Bug 231794

Summary: zfs: Panic due to ARC related KVA memory exhaustion: in pmap_growkernel() > vm_map_insert
Product: Base System Reporter: Dave Robison <davewrobison>
Component: kernAssignee: freebsd-fs (Nobody) <fs>
Status: Open ---    
Severity: Affects Some People CC: dch, grahamperrin, jgitlin+freebsd, pi, rainer, sigsys
Priority: --- Keywords: crash, needs-qa
Version: 11.2-RELEASEFlags: koobs: mfc-stable13?
koobs: mfc-stable12?
Hardware: amd64   
OS: Any   
See Also: https://bugs.freebsd.org/bugzilla/show_bug.cgi?id=231296
Attachments:
Description Flags
Photo of backtrace none

Description Dave Robison 2018-09-29 00:30:16 UTC
Created attachment 197582 [details]
Photo of backtrace

We are evaluating two servers based on the HP DL360 G10 (16 gigs RAM) and HP DL380 G10 (32 gigs RAM) motherboards.

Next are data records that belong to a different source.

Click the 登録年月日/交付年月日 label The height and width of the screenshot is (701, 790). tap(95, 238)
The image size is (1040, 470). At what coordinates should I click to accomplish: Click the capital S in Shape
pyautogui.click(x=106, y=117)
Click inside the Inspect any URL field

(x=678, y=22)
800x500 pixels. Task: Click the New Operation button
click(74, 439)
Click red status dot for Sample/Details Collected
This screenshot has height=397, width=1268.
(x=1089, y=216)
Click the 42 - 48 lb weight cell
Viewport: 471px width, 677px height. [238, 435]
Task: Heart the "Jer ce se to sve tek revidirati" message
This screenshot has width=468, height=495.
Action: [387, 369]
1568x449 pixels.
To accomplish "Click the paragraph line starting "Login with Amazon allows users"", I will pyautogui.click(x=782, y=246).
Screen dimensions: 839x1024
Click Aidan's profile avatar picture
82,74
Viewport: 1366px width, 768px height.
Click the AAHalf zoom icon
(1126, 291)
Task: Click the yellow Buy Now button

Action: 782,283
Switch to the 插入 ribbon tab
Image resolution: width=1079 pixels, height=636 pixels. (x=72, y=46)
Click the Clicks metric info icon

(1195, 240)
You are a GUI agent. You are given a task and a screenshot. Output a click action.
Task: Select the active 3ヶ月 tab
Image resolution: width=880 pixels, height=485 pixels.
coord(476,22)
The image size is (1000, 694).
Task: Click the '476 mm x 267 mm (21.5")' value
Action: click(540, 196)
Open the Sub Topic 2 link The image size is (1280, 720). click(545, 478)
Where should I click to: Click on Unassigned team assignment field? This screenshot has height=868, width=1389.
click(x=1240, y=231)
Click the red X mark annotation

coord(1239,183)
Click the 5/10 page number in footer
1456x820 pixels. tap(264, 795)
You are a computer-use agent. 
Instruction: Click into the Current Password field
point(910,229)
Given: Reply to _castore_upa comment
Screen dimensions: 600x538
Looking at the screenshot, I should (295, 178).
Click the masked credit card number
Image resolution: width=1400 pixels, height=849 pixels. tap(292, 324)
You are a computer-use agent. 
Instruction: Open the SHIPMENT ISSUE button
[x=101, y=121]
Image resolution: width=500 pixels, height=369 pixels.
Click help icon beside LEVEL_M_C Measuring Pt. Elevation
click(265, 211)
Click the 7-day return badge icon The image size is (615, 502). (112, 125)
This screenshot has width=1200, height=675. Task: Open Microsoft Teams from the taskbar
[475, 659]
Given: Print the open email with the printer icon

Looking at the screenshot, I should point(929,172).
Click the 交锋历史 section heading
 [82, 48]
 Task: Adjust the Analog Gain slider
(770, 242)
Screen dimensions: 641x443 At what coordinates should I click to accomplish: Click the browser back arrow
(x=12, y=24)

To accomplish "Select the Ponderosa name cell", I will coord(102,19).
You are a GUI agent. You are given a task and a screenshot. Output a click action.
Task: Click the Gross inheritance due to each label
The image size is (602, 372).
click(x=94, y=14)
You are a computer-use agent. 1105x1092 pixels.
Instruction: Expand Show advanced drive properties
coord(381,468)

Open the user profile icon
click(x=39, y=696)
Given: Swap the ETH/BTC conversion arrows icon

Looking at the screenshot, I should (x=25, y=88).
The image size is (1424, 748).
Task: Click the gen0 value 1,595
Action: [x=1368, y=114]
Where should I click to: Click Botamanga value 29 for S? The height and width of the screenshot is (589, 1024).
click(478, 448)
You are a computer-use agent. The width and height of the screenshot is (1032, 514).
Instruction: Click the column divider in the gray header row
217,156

We can routinely panic these machines by putting them under load while running ZFS. Running six instances of bonnie++ and six instances of memtester (testing 2g) is enough to panic the DL360 in around 15 minutes and the DL380 in 10-13 hours.

Reducing ARC dramatically using vfs.zfs.arc_min and vfs.zfs.arc_max seems to mitigate this problem, at least after a day of testing under 12.0-A7. We are testing now on 11.2-RELEASE which we will use in production.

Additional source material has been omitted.